Becoming a doctor in the US still comes with a hefty price tag and not just in effort. The typical medical graduate starts out with $247,000 in student debt positing medicine into a high-stakes financial bet from day one.  

And the pay can be huge as medicine is one of those professions which pays handsomely, but what decides the paycheck to burnout risk is geography. Montana ranks first with a total score of 66.15 in terms of opportunity & medical environment followed by Indiana at 64.47 and Louisiana at 63.94. All made possible by good hospital systems and working conditions.  

New York finishes at 51st with a total score of 43.89, at the opposite extreme trailing New Jersey at 50th position with a score of 44.03. This sharply accentuates how rankings fall off based on metrics of opportunity, medical environment and for doctors starting out with six figures in student debt; those differences can shape an entire career.  

High pay, uneven reality

On paper, the profession still pays and in 2024 the average US physician earned $374,000, up from $363,000 the year before, marking a modest 2.9% increase as per Medascape. As far as earnings are concerned, specialists are bagging away strong numbers at about $404,000 annually, with top fields like orthopedics ascending to $564,000 

Yet the headline numbers mask a reality which is uneven and broaches the fact that income doesn’t justify the full cost of the job. Nearly 70% of physicians reported either flat earnings or increases in single digit, while 52% were vehemently dissatisfied with their compensation altogether in 2025. The dissatisfaction of doctors is justified when the workload is considered, especially when the average physician sees 73 patients per week, often adding extra hours at home.  

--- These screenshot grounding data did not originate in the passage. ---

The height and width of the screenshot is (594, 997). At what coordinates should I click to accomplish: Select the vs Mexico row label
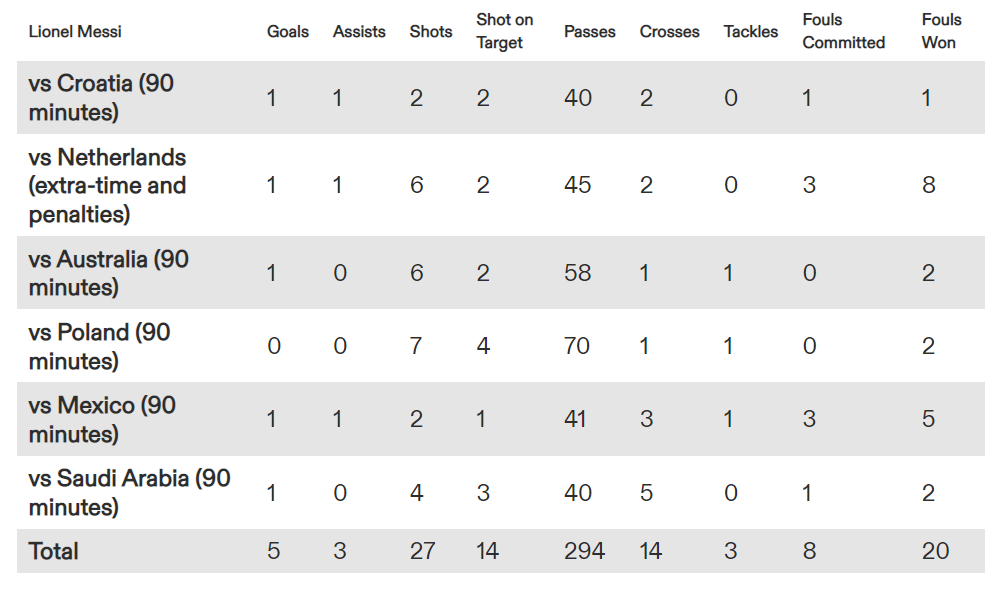[x=102, y=420]
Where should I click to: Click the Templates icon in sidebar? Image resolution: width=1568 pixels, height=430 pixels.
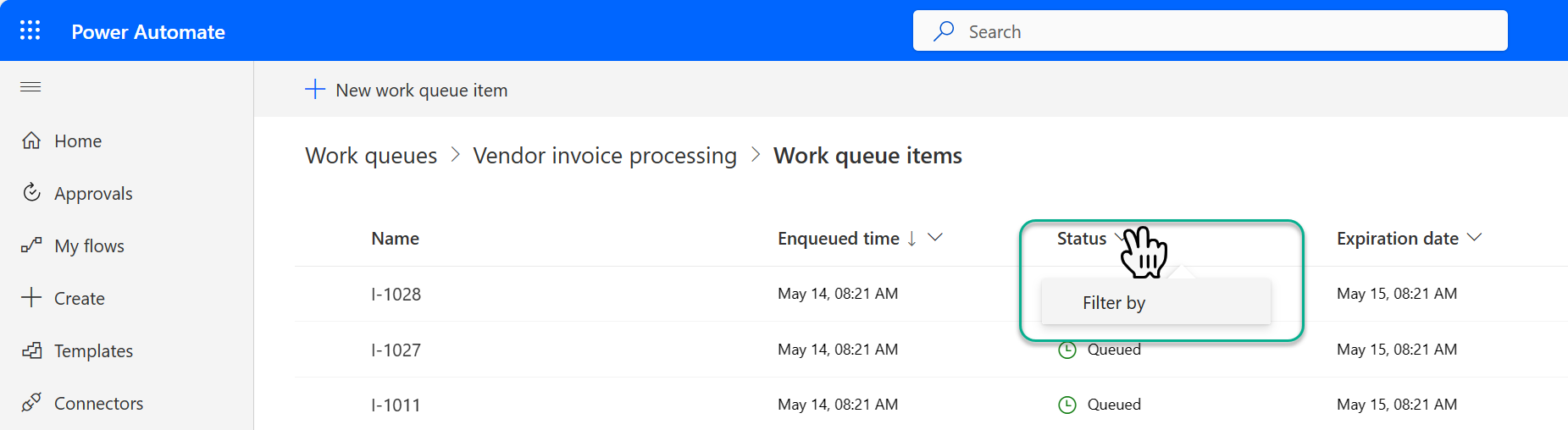pos(31,350)
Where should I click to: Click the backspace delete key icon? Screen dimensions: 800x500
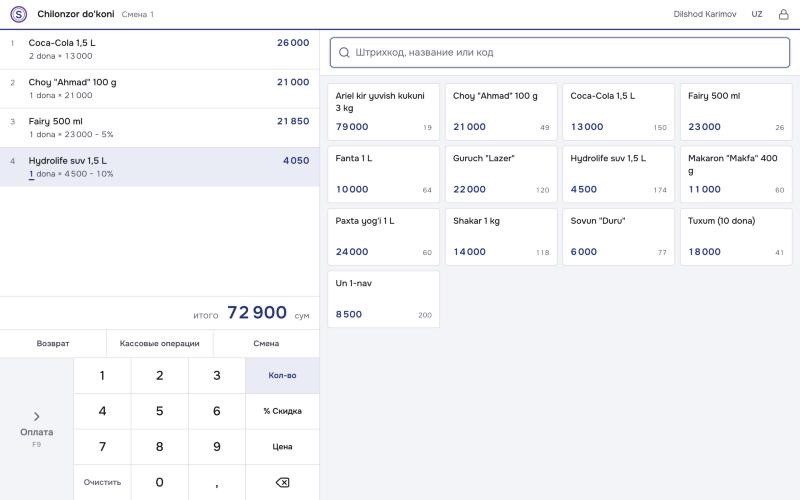click(x=282, y=482)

This puts their health at risk too, albeit cases of burnout are improving, falling to 41.9% of physicians in 2025, down from 48.2% in 2023. However, a strong 49.8% of doctors working in high-pressure specialties such as emergency medicine suffer from its symptoms. All of which complicates a common and wrong assumption that doctors are overpaid. In fact, physician salaries account for just 8.6% of total US healthcare spending, roughly in line with other countries like Canada and the UK which stand at 10% and 9.7% respectively.